Apéndice
«Tecla, esposa de Zamiro, estando cierto día sentada en su casa, a través de una ventana oyó predicar a Pablo, recién llegado a lconio. Hablaba Pablo en aquella ocasión de la virginidad, y tan prendada quedó Tecla de la doctrina expuesta por el predicador, que se incorporó al número de sus discípulos.
Unos días antes de que esto ocurriera, Tito, predicando en aquel mismo lugar, anunció al público la próxima llegada a lconio de Pablo, y al hacer este anuncio dijo de él: "Es un hombre de corta estatura, de gruesa cabeza y cejijunto, pero resulta muy agradable tratar con él".
Tecla fue acusada por su propia madre ante el procónsul del delito de haber abandonado el domicilio conyugal para unirse al Apóstol, y el procónsul ordenó que tanto Pablo como Tecla fueran apresados y conducidos a su presencia. Durante el juicio a que fueron sometidos Pablo y Tecla, la madre de ésta no cesó de dar voces acusando a su hija de haber huido del domicilio de su marido y de haberse ido tras de aquel otro hombre. El procónsul, al final del juicio, dictó esta sentencia:
- Que Pablo sea expulsado de lconio y que Tecla sea quemada viva.
De acuerdo con el dictamen del procónsul, Tecla fue arrojada a una hoguera, pero como se mantuviera totalmente ilesa dentro del fuego, en un determinado momento, al reparar en que Pablo estaba allí, junto a la hoguera, orando por ella, se fue hacia él e inmediatamente ambos se marcharon juntos de la ciudad, y se fueron a Antioquía.
Poco después de que llegaran a Antioquía un hombre se enamoró de Tecla y le propuso:
-¿Quieres ser mi amante?
Como el hombre insistiera en que se fuese a vivir con él y ella rechazara indignada semejante proposición, despachado el tal sujeto la denunció ante el juez, acusándola de adúltera y de sacrílega y consiguió que el juez la condenara a morir en el circo devorada por las fieras.
Al día siguiente, Tecla fue conducida hasta el circo, sacaron de sus jaulas a varios osos, leones y leonas, y, pese a que todos estos animales estaban hambrientos, lejos de lanzarse sobre ella comenzaron a comerse unos a otros, sin hacer el menor caso de Tecla, que salió de la pista completamente ilesa. El juez entonces ordenó que la arrojaran a una piscina en la que había cocodrilos y caimanes; y la arrojaron, pero el juez no obtuvo el resultado que pretendía, porque Tecla, al caer en el estanque, exclamó: "Que este agua me sirva de bautismo, en el nombre del Padre, del Hijo y del Espíritu Santo", y nada más decir esto, todos los animales feroces que había en el estanque murieron repentinamente.

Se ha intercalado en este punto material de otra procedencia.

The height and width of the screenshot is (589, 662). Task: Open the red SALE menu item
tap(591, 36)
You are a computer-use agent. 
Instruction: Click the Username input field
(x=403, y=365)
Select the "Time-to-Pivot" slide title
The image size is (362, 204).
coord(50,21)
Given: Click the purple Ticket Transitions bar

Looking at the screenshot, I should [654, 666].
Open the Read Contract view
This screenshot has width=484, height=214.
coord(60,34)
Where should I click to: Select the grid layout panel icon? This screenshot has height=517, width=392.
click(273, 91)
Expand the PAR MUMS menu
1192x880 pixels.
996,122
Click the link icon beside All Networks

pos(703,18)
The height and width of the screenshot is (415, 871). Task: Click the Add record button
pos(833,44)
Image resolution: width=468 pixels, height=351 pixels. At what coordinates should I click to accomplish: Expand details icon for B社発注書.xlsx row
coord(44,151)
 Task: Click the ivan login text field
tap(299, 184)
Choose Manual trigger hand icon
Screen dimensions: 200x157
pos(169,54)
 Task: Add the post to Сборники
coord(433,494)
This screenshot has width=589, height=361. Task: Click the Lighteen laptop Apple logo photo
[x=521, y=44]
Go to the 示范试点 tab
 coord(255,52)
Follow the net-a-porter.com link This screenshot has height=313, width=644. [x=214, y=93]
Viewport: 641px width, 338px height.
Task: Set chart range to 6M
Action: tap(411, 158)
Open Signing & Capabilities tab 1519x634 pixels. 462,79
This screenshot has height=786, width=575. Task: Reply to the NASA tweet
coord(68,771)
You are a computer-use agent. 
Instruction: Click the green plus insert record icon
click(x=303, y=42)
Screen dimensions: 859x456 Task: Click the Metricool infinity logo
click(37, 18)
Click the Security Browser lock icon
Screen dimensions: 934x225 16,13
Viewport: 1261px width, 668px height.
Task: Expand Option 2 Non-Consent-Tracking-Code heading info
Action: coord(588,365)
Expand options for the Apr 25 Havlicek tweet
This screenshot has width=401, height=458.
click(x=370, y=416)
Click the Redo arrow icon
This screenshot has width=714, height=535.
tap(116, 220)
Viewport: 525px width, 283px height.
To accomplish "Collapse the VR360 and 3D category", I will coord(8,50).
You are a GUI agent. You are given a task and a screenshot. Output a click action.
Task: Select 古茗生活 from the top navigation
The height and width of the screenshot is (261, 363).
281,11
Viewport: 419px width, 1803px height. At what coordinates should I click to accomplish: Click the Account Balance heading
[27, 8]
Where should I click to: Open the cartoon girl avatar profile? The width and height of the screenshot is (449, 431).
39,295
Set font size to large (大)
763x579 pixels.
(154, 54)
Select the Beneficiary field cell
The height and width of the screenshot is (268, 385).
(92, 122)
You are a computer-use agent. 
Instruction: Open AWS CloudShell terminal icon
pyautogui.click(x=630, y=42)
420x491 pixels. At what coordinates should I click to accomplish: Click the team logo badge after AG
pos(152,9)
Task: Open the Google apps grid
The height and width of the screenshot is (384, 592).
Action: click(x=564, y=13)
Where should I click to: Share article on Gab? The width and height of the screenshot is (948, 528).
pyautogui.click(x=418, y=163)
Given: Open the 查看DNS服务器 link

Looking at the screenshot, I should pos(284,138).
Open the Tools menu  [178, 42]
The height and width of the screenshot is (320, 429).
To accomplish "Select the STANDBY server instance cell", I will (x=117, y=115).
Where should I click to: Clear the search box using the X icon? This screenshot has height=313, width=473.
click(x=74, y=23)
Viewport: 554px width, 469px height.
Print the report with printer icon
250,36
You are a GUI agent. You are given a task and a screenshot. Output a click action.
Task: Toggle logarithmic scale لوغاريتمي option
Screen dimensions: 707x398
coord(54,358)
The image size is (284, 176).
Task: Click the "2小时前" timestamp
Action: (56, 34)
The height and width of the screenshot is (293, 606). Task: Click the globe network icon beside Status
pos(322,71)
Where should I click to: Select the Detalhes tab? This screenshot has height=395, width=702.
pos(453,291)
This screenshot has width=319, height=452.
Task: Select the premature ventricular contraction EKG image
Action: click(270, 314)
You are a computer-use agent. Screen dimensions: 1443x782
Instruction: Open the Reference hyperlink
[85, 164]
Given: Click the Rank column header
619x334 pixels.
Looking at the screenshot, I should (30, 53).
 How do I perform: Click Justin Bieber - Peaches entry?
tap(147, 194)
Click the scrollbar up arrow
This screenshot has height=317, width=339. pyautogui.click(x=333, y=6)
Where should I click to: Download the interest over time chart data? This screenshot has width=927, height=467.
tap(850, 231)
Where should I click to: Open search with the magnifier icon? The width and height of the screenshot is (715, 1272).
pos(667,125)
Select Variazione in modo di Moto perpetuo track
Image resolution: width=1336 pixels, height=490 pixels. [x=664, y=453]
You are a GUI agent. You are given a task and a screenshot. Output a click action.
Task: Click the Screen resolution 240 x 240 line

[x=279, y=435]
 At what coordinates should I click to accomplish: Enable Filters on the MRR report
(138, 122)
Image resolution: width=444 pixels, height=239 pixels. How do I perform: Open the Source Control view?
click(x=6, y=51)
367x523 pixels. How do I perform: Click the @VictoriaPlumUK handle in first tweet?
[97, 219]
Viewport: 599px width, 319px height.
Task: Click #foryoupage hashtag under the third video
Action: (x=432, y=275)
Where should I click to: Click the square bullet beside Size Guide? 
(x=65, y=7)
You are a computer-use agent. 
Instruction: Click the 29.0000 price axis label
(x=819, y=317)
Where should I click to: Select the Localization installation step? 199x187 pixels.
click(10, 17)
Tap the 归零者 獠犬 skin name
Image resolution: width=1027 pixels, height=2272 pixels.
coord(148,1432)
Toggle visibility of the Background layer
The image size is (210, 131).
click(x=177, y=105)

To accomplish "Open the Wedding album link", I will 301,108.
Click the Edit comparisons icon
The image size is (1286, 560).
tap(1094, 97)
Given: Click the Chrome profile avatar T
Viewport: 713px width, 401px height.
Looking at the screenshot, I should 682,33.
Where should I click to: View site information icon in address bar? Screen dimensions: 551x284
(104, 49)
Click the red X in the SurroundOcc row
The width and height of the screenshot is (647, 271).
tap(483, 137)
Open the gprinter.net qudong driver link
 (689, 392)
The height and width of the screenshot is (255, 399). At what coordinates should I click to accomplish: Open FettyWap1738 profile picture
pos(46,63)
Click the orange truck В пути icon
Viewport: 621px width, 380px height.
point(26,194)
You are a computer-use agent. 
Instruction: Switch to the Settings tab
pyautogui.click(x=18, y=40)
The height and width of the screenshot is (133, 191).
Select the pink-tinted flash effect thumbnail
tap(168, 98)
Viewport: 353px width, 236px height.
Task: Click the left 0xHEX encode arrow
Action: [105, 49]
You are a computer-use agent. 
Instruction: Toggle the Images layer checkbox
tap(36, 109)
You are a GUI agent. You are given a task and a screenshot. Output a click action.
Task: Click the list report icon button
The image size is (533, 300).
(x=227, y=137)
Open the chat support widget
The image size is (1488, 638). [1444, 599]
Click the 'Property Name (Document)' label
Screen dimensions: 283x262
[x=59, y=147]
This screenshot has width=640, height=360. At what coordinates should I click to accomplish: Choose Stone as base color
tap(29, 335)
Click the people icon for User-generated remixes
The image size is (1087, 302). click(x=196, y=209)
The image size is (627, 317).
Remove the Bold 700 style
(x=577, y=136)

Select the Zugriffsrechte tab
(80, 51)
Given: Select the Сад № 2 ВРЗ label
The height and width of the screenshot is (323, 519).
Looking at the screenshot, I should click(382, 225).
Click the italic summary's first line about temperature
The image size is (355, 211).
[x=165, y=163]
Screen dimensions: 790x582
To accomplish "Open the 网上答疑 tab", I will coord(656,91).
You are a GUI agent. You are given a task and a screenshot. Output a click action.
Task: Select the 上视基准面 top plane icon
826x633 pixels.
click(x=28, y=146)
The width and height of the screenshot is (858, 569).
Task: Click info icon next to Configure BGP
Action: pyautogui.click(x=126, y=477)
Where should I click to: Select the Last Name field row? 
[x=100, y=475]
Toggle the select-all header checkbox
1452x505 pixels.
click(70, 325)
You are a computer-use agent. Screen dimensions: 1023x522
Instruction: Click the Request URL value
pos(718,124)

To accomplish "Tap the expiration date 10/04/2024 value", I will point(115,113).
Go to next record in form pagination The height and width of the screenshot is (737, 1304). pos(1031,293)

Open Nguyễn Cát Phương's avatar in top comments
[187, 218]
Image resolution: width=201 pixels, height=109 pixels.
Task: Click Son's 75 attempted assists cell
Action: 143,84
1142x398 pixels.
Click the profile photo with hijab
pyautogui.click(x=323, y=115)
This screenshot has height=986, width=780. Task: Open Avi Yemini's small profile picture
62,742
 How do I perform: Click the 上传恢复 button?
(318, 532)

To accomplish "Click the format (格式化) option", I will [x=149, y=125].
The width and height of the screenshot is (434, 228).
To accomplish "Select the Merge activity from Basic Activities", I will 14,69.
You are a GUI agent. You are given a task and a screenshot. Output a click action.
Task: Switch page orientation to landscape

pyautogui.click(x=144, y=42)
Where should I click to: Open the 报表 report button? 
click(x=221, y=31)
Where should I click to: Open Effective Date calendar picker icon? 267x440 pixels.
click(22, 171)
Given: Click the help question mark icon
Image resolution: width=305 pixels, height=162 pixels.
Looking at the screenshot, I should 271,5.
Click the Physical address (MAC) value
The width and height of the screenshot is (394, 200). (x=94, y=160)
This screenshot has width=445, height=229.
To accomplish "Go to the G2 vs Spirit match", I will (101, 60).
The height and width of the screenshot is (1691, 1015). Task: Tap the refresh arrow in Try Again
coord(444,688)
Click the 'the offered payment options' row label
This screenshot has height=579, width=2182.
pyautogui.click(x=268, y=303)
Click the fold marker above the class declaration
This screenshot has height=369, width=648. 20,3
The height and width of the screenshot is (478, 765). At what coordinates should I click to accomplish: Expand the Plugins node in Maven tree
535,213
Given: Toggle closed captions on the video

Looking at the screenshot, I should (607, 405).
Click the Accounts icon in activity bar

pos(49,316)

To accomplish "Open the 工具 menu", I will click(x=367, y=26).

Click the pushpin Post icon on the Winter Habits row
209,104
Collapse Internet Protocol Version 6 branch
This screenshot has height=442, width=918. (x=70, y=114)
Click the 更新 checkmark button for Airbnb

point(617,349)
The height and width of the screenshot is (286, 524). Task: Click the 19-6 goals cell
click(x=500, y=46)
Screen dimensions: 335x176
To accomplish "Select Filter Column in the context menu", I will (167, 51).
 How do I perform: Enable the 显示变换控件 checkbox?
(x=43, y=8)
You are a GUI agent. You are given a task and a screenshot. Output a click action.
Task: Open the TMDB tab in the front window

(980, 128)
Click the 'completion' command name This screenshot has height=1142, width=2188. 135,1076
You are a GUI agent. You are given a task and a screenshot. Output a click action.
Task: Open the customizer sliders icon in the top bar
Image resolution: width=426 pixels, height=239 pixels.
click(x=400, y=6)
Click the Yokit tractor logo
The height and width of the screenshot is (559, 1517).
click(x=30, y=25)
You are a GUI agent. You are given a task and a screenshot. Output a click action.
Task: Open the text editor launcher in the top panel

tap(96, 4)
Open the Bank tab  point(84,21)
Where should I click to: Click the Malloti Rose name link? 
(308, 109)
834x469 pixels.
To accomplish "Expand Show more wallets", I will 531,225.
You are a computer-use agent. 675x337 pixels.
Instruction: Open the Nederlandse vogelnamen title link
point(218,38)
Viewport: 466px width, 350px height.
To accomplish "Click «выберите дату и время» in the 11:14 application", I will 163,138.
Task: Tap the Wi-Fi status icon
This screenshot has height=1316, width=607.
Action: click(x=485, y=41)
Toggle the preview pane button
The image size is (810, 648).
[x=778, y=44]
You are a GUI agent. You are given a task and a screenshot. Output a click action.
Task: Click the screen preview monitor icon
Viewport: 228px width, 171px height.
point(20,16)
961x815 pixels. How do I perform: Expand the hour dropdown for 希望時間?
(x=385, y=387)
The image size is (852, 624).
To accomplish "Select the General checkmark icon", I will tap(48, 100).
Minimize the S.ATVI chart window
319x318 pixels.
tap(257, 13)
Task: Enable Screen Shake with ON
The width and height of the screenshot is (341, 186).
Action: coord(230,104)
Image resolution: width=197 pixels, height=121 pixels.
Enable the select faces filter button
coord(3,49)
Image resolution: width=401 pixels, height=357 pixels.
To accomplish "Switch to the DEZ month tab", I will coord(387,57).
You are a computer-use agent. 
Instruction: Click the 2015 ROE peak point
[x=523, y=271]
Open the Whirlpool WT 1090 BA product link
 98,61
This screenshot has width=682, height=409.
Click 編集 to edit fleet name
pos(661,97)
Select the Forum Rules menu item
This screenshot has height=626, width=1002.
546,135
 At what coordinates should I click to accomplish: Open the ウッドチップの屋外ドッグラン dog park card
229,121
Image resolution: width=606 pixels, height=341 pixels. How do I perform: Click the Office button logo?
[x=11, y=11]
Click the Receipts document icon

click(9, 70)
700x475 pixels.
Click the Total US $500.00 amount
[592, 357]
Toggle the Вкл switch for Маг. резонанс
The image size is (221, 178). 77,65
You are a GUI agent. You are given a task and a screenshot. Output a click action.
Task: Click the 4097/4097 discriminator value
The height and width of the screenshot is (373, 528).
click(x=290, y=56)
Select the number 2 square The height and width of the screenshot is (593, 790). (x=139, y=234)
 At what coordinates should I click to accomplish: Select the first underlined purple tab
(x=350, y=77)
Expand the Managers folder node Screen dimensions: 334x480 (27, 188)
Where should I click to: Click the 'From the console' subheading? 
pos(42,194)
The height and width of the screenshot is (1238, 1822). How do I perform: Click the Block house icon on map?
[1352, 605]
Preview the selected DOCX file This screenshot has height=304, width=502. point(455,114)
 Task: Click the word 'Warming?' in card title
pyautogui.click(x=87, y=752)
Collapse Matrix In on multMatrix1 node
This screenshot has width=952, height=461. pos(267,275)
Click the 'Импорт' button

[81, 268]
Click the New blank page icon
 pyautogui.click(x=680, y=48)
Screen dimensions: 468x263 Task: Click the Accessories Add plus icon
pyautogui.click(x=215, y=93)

En vista de este nuevo fracaso fue llevada nuevamente al circo por orden del juez para ver si esta vez una serie de animales más terribles que los que soltaron en la ocasión anterior la devoraban; pero no la devoraron, porque, en el mismo momento en que las fieras salieron de sus jaulas, unas piadosas matronas rociaron a los animales con un líquido muy oloroso que los dejó repentinamente amansados y adormecidos. Como el prefecto viera que las fieras estaban amodorradas y no atacaban a la santa, ordenó que introdujeran en el coso una manada de toros bravísimos cuya acometividad previamente había sido exasperada clavando en sus cascos herraduras de hierro incandescente, y ligando sus turmas con cuerdas muy apretadas; cuando los toros entraron en la pista, desde las gradas arrojaron a Tecla atada de pies y manos. Los toros la vieron caer, pero no fueron hacia ella, sino que se quedaron repentinamente quietos, sin moverse más de donde estaban, y como las ligaduras con que habían atado a la joven milagrosamente se quemaron, ella salió nuevamente ilesa de la prueba a que había sido sometida, se reunió otra vez con Pablo, y con él se marchó a Seleucia, y con él estuvo hasta que con el beneplácito del mismo regresó a lconio, en donde al conocer que su marido ya había muerto y comprobar que su madre persistía obstinadamente en su anterior maldad, se puso a vivir con un numeroso grupo de doncellas en régimen de comunidad, gobernando a sus compañeras y exhortándoles a la oración y a la observación de la castidad perpetua; y algunos años después emigró al Señor.»
* Santiago de la Vorágine, La leyenda dorada (traducción de fray José Miguel Macías), Madrid, Alianza, 1982.